* _PROBLEM DESCRIPTION_: Line by line, return the data exactly as shown.

* _RECORDS FOR PROCESSING_:
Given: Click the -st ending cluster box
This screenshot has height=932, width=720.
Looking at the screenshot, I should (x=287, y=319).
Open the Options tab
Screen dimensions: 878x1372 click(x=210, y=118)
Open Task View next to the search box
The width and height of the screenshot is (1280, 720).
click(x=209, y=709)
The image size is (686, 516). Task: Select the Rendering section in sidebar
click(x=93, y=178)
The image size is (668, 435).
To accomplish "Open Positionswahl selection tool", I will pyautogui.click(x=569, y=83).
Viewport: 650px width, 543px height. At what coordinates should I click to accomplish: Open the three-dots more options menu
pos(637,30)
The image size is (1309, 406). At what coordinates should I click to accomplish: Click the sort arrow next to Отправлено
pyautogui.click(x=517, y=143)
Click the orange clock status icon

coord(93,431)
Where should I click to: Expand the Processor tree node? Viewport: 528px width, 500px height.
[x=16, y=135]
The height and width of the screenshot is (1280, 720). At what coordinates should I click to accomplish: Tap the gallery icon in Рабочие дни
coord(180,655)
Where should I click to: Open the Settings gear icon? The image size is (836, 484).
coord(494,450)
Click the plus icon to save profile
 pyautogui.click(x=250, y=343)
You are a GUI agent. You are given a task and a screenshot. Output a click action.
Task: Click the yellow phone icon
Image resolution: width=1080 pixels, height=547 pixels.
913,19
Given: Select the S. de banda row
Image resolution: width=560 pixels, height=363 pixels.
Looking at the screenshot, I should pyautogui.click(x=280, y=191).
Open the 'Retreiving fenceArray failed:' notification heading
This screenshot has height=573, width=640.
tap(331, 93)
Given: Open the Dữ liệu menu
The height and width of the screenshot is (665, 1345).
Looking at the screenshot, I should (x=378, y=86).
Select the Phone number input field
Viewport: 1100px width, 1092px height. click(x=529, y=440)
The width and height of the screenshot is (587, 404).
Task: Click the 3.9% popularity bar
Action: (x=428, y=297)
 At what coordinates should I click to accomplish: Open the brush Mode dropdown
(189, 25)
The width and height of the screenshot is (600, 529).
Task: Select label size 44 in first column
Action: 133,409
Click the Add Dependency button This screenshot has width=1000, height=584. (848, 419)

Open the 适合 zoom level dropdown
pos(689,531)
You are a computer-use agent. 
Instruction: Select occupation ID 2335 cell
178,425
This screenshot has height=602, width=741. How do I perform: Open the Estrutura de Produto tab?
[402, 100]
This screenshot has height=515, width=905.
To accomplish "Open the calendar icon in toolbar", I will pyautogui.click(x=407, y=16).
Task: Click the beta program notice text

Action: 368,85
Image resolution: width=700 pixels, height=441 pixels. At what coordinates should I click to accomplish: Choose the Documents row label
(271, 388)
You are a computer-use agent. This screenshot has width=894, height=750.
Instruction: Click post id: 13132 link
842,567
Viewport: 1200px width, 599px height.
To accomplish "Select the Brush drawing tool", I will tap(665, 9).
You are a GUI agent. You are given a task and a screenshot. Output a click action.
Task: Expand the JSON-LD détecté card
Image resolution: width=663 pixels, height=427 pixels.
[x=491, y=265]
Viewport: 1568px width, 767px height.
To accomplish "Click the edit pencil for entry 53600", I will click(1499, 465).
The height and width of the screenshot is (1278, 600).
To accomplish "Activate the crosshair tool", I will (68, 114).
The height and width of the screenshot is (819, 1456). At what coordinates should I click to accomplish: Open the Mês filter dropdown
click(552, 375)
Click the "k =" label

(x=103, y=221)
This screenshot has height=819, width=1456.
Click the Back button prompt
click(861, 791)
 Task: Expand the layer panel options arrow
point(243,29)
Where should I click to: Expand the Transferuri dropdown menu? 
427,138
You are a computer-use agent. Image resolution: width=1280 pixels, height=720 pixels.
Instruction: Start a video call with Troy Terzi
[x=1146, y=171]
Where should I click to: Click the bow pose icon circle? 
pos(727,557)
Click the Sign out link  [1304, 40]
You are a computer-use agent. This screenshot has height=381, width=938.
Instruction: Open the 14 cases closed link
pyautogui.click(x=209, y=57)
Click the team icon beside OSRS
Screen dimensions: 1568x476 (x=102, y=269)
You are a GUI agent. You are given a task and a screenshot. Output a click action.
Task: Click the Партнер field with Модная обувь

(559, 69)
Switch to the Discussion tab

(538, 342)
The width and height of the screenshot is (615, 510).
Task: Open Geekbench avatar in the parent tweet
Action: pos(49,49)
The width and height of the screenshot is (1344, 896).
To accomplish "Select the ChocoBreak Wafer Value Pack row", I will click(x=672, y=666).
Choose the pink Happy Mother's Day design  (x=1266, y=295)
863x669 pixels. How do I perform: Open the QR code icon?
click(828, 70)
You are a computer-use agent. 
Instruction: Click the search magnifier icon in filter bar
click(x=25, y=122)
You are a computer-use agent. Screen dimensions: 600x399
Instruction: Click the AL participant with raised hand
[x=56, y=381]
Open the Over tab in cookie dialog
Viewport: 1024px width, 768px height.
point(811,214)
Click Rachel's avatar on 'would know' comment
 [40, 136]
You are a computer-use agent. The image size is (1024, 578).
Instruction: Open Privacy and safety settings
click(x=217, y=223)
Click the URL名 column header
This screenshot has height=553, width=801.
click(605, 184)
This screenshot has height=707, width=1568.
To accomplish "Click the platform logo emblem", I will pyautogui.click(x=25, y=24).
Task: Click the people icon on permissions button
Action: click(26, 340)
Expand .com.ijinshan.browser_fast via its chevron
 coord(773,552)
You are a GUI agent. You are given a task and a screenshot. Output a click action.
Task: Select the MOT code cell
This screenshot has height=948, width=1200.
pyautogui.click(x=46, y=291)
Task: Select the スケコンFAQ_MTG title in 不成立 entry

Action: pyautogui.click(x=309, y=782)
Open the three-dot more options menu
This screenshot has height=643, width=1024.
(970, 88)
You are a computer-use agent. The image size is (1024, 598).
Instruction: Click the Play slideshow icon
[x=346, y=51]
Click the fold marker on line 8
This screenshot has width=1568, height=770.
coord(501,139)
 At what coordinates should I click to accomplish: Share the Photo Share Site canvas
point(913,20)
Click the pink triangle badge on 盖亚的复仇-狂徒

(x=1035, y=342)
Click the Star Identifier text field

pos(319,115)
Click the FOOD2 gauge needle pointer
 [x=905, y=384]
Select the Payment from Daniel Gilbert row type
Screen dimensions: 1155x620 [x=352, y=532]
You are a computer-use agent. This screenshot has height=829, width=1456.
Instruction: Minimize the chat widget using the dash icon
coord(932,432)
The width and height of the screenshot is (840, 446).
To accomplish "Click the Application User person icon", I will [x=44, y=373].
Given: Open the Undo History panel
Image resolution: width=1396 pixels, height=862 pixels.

* _TASK RESULT_:
Given: Click the -st ending cluster box
This screenshot has height=932, width=720.
Looking at the screenshot, I should (x=287, y=319).
Open the Options tab
Screen dimensions: 878x1372 click(x=210, y=118)
Open Task View next to the search box
The width and height of the screenshot is (1280, 720).
click(x=209, y=709)
The image size is (686, 516). Task: Select the Rendering section in sidebar
click(x=93, y=178)
The image size is (668, 435).
To accomplish "Open Positionswahl selection tool", I will pyautogui.click(x=569, y=83).
Viewport: 650px width, 543px height. At what coordinates should I click to accomplish: Open the three-dots more options menu
pos(637,30)
The image size is (1309, 406). At what coordinates should I click to accomplish: Click the sort arrow next to Отправлено
pyautogui.click(x=517, y=143)
Click the orange clock status icon

coord(93,431)
Where should I click to: Expand the Processor tree node? Viewport: 528px width, 500px height.
[x=16, y=135]
The height and width of the screenshot is (1280, 720). At what coordinates should I click to accomplish: Tap the gallery icon in Рабочие дни
coord(180,655)
Where should I click to: Open the Settings gear icon? The image size is (836, 484).
coord(494,450)
Click the plus icon to save profile
 pyautogui.click(x=250, y=343)
You are a GUI agent. You are given a task and a screenshot. Output a click action.
Task: Click the yellow phone icon
Image resolution: width=1080 pixels, height=547 pixels.
913,19
Given: Select the S. de banda row
Image resolution: width=560 pixels, height=363 pixels.
Looking at the screenshot, I should pyautogui.click(x=280, y=191).
Open the 'Retreiving fenceArray failed:' notification heading
This screenshot has height=573, width=640.
tap(331, 93)
Given: Open the Dữ liệu menu
The height and width of the screenshot is (665, 1345).
Looking at the screenshot, I should (x=378, y=86).
Select the Phone number input field
Viewport: 1100px width, 1092px height. click(x=529, y=440)
The width and height of the screenshot is (587, 404).
Task: Click the 3.9% popularity bar
Action: (x=428, y=297)
 At what coordinates should I click to accomplish: Open the brush Mode dropdown
(189, 25)
The width and height of the screenshot is (600, 529).
Task: Select label size 44 in first column
Action: 133,409
Click the Add Dependency button This screenshot has width=1000, height=584. (848, 419)

Open the 适合 zoom level dropdown
pos(689,531)
You are a computer-use agent. 
Instruction: Select occupation ID 2335 cell
178,425
This screenshot has height=602, width=741. How do I perform: Open the Estrutura de Produto tab?
[402, 100]
This screenshot has height=515, width=905.
To accomplish "Open the calendar icon in toolbar", I will pyautogui.click(x=407, y=16).
Task: Click the beta program notice text

Action: 368,85
Image resolution: width=700 pixels, height=441 pixels. At what coordinates should I click to accomplish: Choose the Documents row label
(271, 388)
You are a computer-use agent. This screenshot has width=894, height=750.
Instruction: Click post id: 13132 link
842,567
Viewport: 1200px width, 599px height.
To accomplish "Select the Brush drawing tool", I will tap(665, 9).
You are a GUI agent. You are given a task and a screenshot. Output a click action.
Task: Expand the JSON-LD détecté card
Image resolution: width=663 pixels, height=427 pixels.
[x=491, y=265]
Viewport: 1568px width, 767px height.
To accomplish "Click the edit pencil for entry 53600", I will click(1499, 465).
The height and width of the screenshot is (1278, 600).
To accomplish "Activate the crosshair tool", I will (68, 114).
The height and width of the screenshot is (819, 1456). At what coordinates should I click to accomplish: Open the Mês filter dropdown
click(552, 375)
Click the "k =" label

(x=103, y=221)
This screenshot has height=819, width=1456.
Click the Back button prompt
click(861, 791)
 Task: Expand the layer panel options arrow
point(243,29)
Where should I click to: Expand the Transferuri dropdown menu? 
427,138
You are a computer-use agent. Image resolution: width=1280 pixels, height=720 pixels.
Instruction: Start a video call with Troy Terzi
[x=1146, y=171]
Where should I click to: Click the bow pose icon circle? 
pos(727,557)
Click the Sign out link  [1304, 40]
You are a computer-use agent. This screenshot has height=381, width=938.
Instruction: Open the 14 cases closed link
pyautogui.click(x=209, y=57)
Click the team icon beside OSRS
Screen dimensions: 1568x476 (x=102, y=269)
You are a GUI agent. You are given a task and a screenshot. Output a click action.
Task: Click the Партнер field with Модная обувь

(559, 69)
Switch to the Discussion tab

(538, 342)
The width and height of the screenshot is (615, 510).
Task: Open Geekbench avatar in the parent tweet
Action: pos(49,49)
The width and height of the screenshot is (1344, 896).
To accomplish "Select the ChocoBreak Wafer Value Pack row", I will click(x=672, y=666).
Choose the pink Happy Mother's Day design  (x=1266, y=295)
863x669 pixels. How do I perform: Open the QR code icon?
click(828, 70)
You are a computer-use agent. 
Instruction: Click the search magnifier icon in filter bar
click(x=25, y=122)
You are a computer-use agent. Screen dimensions: 600x399
Instruction: Click the AL participant with raised hand
[x=56, y=381]
Open the Over tab in cookie dialog
Viewport: 1024px width, 768px height.
point(811,214)
Click Rachel's avatar on 'would know' comment
 [40, 136]
You are a computer-use agent. The image size is (1024, 578).
Instruction: Open Privacy and safety settings
click(x=217, y=223)
Click the URL名 column header
This screenshot has height=553, width=801.
click(605, 184)
This screenshot has height=707, width=1568.
To accomplish "Click the platform logo emblem", I will pyautogui.click(x=25, y=24).
Task: Click the people icon on permissions button
Action: click(26, 340)
Expand .com.ijinshan.browser_fast via its chevron
 coord(773,552)
You are a GUI agent. You are given a task and a screenshot. Output a click action.
Task: Select the MOT code cell
This screenshot has height=948, width=1200.
pyautogui.click(x=46, y=291)
Task: Select the スケコンFAQ_MTG title in 不成立 entry

Action: pyautogui.click(x=309, y=782)
Open the three-dot more options menu
This screenshot has height=643, width=1024.
(970, 88)
You are a computer-use agent. The image size is (1024, 598).
Instruction: Click the Play slideshow icon
[x=346, y=51]
Click the fold marker on line 8
This screenshot has width=1568, height=770.
coord(501,139)
 At what coordinates should I click to accomplish: Share the Photo Share Site canvas
point(913,20)
Click the pink triangle badge on 盖亚的复仇-狂徒

(x=1035, y=342)
Click the Star Identifier text field

pos(319,115)
Click the FOOD2 gauge needle pointer
 [x=905, y=384]
Select the Payment from Daniel Gilbert row type
Screen dimensions: 1155x620 [x=352, y=532]
You are a computer-use agent. This screenshot has height=829, width=1456.
Instruction: Minimize the chat widget using the dash icon
coord(932,432)
The width and height of the screenshot is (840, 446).
To accomplish "Click the Application User person icon", I will [x=44, y=373].
Given: Open the Undo History panel
Image resolution: width=1396 pixels, height=862 pixels.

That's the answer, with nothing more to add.